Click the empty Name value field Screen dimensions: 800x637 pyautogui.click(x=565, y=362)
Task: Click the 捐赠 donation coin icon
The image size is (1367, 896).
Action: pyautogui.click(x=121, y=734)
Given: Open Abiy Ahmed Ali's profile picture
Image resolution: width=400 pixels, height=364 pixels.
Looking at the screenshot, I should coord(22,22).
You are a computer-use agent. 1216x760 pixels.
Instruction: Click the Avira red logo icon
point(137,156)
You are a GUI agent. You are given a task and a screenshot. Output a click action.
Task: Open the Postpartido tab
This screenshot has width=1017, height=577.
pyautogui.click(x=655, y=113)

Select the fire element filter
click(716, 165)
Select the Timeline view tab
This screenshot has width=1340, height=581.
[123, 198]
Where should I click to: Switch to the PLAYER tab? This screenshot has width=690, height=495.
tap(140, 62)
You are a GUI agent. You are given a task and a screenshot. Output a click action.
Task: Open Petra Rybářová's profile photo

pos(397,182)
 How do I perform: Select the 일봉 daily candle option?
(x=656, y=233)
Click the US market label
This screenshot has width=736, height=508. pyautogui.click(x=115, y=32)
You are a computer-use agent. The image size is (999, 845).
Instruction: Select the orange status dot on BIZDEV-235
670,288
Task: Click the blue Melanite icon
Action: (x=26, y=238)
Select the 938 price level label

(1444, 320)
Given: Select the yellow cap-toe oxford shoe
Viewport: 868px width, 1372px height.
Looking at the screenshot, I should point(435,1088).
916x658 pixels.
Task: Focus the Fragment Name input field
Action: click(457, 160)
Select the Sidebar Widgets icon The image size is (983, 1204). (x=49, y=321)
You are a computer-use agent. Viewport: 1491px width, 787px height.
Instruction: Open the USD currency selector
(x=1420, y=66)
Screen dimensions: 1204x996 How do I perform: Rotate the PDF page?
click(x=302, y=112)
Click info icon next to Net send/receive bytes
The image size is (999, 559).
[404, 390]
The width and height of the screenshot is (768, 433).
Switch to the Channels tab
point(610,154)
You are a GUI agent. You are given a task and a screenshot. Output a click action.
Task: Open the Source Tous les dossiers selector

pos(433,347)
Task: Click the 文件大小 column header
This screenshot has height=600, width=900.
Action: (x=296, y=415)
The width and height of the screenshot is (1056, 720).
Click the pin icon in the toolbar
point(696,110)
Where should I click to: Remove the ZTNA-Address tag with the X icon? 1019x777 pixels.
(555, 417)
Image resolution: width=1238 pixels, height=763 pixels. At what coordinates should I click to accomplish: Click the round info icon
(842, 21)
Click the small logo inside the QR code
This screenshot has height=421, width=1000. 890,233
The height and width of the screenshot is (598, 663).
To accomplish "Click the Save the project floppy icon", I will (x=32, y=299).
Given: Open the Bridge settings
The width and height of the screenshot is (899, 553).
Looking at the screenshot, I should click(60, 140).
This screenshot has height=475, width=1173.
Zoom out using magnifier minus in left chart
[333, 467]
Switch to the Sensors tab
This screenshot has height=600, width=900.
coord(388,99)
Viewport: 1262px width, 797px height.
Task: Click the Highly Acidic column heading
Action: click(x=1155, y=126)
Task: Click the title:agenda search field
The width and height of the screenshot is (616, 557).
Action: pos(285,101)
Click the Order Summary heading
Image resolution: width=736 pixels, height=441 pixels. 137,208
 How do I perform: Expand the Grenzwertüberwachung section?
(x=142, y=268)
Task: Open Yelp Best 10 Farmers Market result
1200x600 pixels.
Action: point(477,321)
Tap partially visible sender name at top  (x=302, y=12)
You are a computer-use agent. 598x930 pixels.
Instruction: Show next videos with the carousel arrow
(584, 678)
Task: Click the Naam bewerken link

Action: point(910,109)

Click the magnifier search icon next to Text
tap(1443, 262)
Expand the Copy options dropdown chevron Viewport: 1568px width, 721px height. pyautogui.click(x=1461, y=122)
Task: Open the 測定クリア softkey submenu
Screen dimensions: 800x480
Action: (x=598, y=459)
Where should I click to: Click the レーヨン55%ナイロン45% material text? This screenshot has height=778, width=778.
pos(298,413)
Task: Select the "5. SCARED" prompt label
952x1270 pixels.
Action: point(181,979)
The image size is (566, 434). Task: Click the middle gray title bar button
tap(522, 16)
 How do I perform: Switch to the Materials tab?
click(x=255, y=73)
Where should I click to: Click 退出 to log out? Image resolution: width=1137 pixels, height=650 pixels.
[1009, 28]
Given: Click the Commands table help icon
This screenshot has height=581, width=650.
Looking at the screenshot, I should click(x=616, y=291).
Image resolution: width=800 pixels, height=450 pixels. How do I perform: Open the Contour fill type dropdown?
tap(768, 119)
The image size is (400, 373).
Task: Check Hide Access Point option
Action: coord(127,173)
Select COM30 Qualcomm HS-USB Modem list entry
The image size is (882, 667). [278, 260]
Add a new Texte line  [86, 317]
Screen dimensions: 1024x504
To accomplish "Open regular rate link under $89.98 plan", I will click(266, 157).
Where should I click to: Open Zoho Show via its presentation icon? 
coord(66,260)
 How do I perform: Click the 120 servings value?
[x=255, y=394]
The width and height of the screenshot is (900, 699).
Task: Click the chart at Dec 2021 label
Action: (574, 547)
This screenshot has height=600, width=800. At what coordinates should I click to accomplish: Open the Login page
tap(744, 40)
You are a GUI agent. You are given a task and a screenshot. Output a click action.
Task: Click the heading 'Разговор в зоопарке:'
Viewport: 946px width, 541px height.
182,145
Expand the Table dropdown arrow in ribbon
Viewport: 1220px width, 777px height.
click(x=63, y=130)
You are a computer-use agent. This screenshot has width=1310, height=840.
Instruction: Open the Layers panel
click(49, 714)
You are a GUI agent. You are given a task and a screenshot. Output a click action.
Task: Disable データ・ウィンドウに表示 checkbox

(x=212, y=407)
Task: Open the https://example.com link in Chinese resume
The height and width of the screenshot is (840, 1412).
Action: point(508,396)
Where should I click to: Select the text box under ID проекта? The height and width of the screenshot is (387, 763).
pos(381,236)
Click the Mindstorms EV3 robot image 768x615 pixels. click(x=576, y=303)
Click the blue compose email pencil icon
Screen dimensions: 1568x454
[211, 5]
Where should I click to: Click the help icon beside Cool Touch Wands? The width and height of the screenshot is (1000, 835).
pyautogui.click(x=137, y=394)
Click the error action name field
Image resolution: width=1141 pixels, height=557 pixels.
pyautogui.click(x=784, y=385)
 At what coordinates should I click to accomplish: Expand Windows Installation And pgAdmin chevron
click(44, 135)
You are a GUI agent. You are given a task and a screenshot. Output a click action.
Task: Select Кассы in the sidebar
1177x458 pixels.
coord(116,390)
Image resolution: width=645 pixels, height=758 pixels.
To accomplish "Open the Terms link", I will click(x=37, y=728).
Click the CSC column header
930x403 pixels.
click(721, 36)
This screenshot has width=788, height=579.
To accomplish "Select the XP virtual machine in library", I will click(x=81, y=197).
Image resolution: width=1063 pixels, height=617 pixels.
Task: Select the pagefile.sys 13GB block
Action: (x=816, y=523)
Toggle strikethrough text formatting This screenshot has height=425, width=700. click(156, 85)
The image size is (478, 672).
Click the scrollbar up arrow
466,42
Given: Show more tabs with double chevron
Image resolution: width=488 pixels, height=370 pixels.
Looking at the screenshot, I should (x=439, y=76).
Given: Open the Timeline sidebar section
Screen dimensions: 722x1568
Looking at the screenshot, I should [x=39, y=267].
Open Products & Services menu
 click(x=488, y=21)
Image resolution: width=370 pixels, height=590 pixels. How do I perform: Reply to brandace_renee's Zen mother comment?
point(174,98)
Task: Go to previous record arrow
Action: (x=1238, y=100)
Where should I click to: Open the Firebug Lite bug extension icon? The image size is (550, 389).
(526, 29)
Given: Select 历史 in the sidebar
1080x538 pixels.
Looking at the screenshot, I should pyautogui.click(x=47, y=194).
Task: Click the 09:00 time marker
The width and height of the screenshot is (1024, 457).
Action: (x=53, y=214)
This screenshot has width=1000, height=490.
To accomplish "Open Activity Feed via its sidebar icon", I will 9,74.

● WORK TASK:
Across the records above, show each line containing the word "computer".

● WRITTEN REPLY:
You are a computer-use agent. 1216x760 pixels.
You are a computer-use agent. The image size is (999, 845).
You are a computer-use agent. Viewport: 1491px width, 787px height.
You are a computer-use agent. 598x930 pixels.
You are a computer-use agent. This screenshot has width=1310, height=840.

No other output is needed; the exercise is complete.